→ **INFORMATION**:
*** Block opens ***

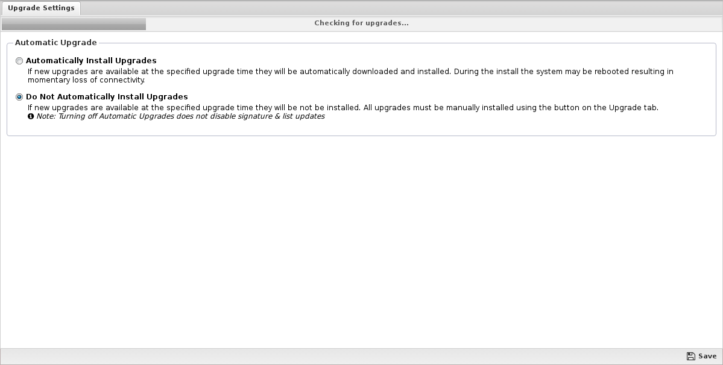Click the "Checking for upgrades..." status text
723x365 pixels.
point(362,23)
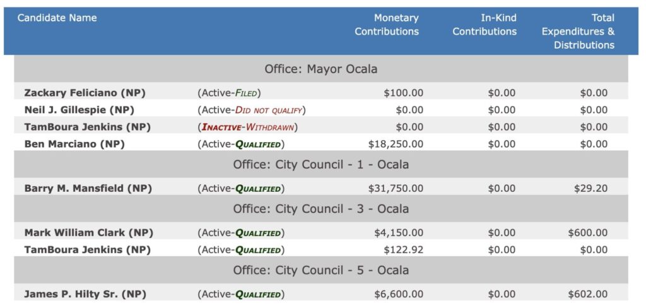Screen dimensions: 646x308
Task: Open James P. Hilty Sr. record
Action: pos(85,294)
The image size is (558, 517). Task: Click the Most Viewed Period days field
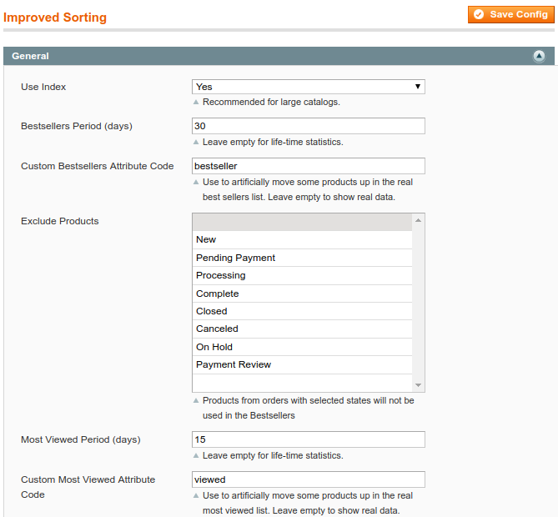(x=309, y=439)

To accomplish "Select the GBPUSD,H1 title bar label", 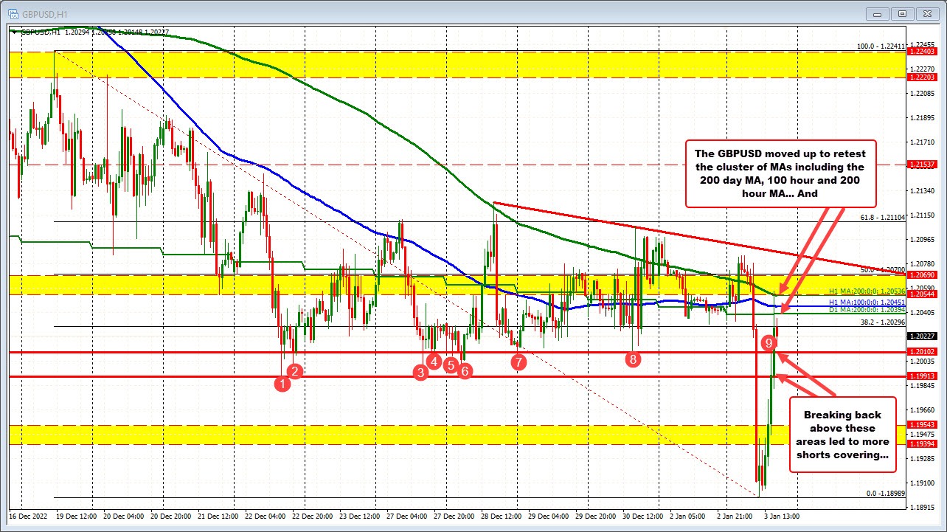I will click(44, 13).
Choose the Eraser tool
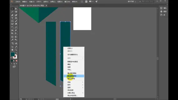Viewport: 178px width, 100px height. [16, 24]
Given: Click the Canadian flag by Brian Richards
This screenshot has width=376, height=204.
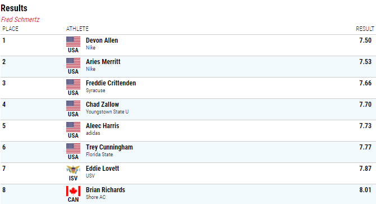Looking at the screenshot, I should pos(73,191).
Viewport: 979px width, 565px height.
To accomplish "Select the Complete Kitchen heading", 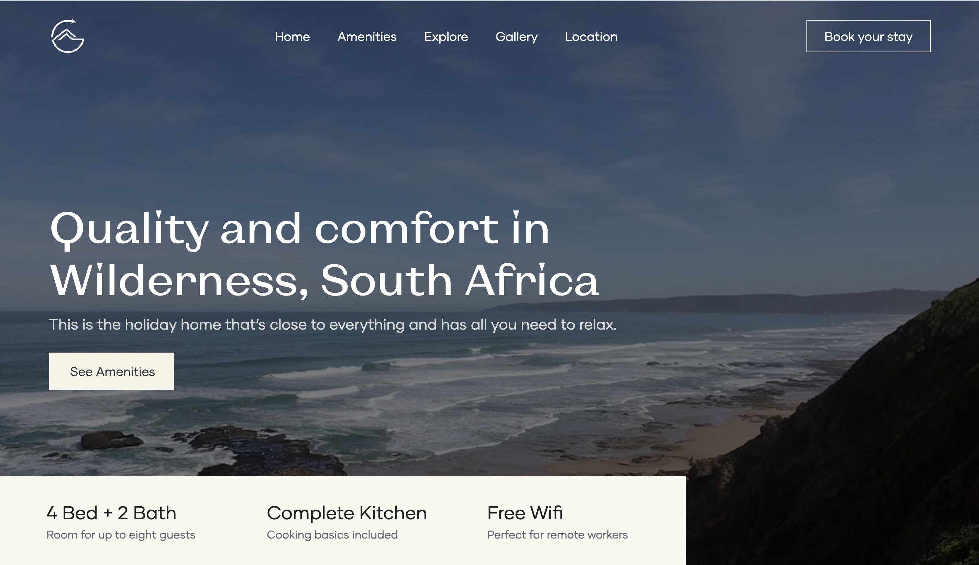I will (x=347, y=513).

*** Block closes ***

→ **WHAT TO PRODUCE**: Among the entries above, copy exactly the stretch from the line holding "Choose the Eraser tool" through the line holding "Viewport: 979px width, 565px height.", leaving out any pictures.

→ **EXERCISE RESPONSE**:
Choose the Eraser tool
Viewport: 178px width, 100px height. [16, 24]
Given: Click the Canadian flag by Brian Richards
This screenshot has width=376, height=204.
Looking at the screenshot, I should pos(73,191).
Viewport: 979px width, 565px height.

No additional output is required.